An 'Aroma and Phyto-Pharmaceutical Mission' has been launched to boost cultivation of aromatic crops like lavender, rosemary and lemon grass and medicinal plants like ashwagandha and satavar, keeping in view plight of farmers involved in traditional agriculture and their flight from rural areas due to climate change.
Under the mission by the Central Institute of Medicinal and Aromatic Plants, cultivation of these crops will be promoted especially in unproductive, marginal waste lands including those affected by water scarcity, drought, salinity or flood in Uttar Pradesh, Uttarakhand, J&K, AP, HP, MP, Odisha, Rajasthan, Gujarat, Karnataka, Chhattisgarh, Tamil Nadu, Maharashtra and North Eastern states.
The purpose is to boost cultivation and value-addition of medicinal and aromatic plants for supply to industries related to aroma business and to the traditional system of Indian medicine, Director CSIR-Central Institute of Medicinal and Aromatic Plants (CSIR-CIMAP), Lucknow, Prof A K Tripathi, said here.
Tripathi, who has been designated as Mission Director by DG, CSIR, said several CSIR institutes including CIMAP, CDRI, NBRI and IITR from Lucknow, IIIM, Jammu, IHBT, Palampur, URDIP, Pune, and NEIST, Jorhat will join hands to develop and popularise technologies for cultivation, processing, value-addition, product development and marketing of medicinal and aromatic plants.
Under the Aroma Mission various economically important aromatic crops including mint, vetiver, lemon grass, palmarosa, ocimum, patchouli, lavender, rosemary, tagetes, Jammu monarda and valerian will be taken up.
Similarly, Phyto-Pharmaceutical Mission will target several economically important medicinal plants including kalmegh, ashwagandha, satavar, senna, silybum, curcuma and swertia, he said.
On the likely outcomes in the next two years, Tripathi was hopeful that a minimum of 6000 hectares of additional area would be brought under cultivation of various aromatic and medicinal crops generating employment among rural youth, and creating trained and skilled manpower leading to an estimated income enhancement of farmers in the range of Rs 25,000 to 75,000 per hectare depending upon the crop they would grow.
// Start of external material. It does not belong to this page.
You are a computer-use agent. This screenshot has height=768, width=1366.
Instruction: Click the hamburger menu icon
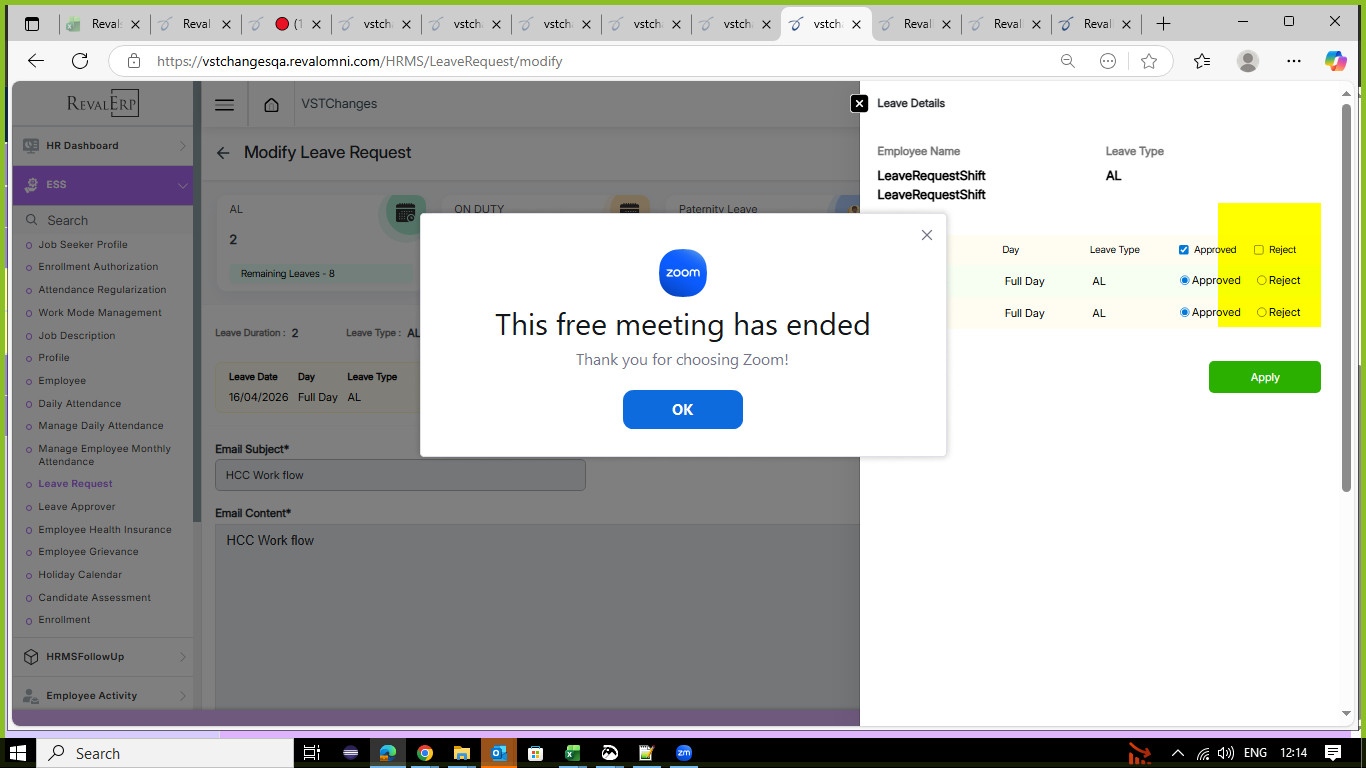(225, 105)
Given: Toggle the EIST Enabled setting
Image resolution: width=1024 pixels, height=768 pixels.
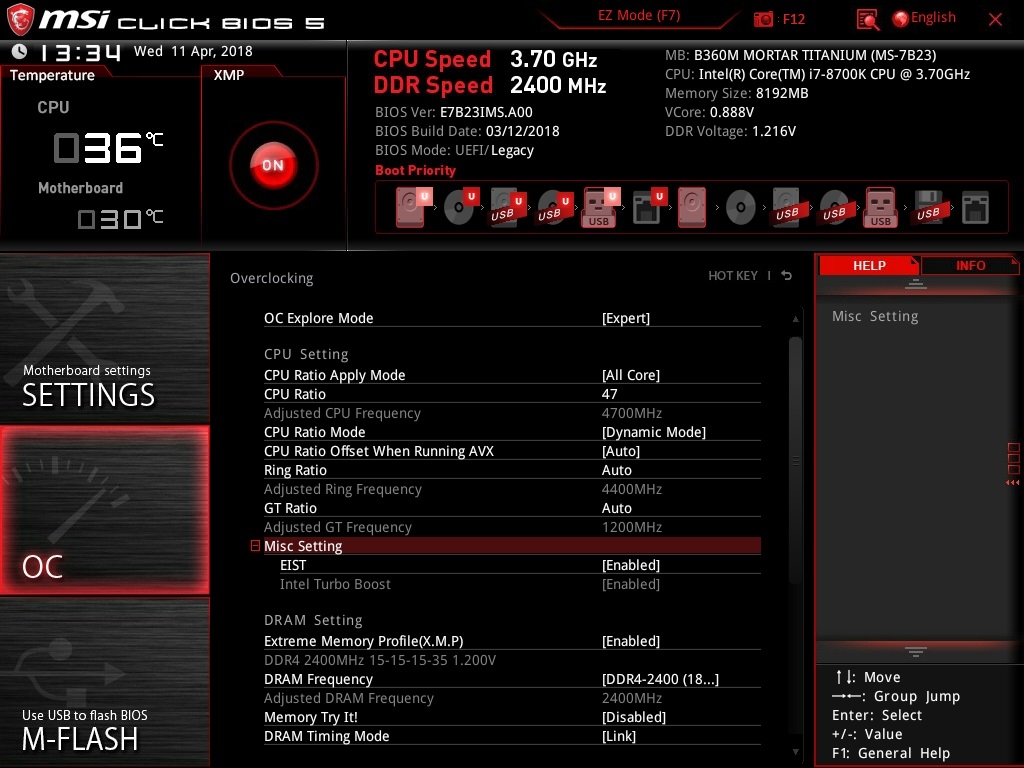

Dwelling upon strategies being formulated for the launch
of the mission, Tripathi said discussions were on with various stakeholders including industries to finalise the list of medicinal and aromatic plants and the areas where their cultivation would be promoted.
An interactive meet with some leading aroma industries was organised recently at CSIR-CIMAP on the occasion of National Technology Day in which the participants unequivocally lauded the efforts of CSIR for setting up of the Mission to promote agri-entrepreneurship in medicinal and aromatic plants owing to its increasing global demand.
Tripathi said the mission would enhance participative and participatory R&D leading to the development of desired technology, product and services and would enable commercialisation and deployment of the same.
The activities will be pursued in a synergistic mode with the organisation in public and private set ups, said Anil Kumar Singh, Consultant, Technology & Business Development CSIR-Central Institute of Medicinal and Aromatic Plants (CSIR-CIMAP).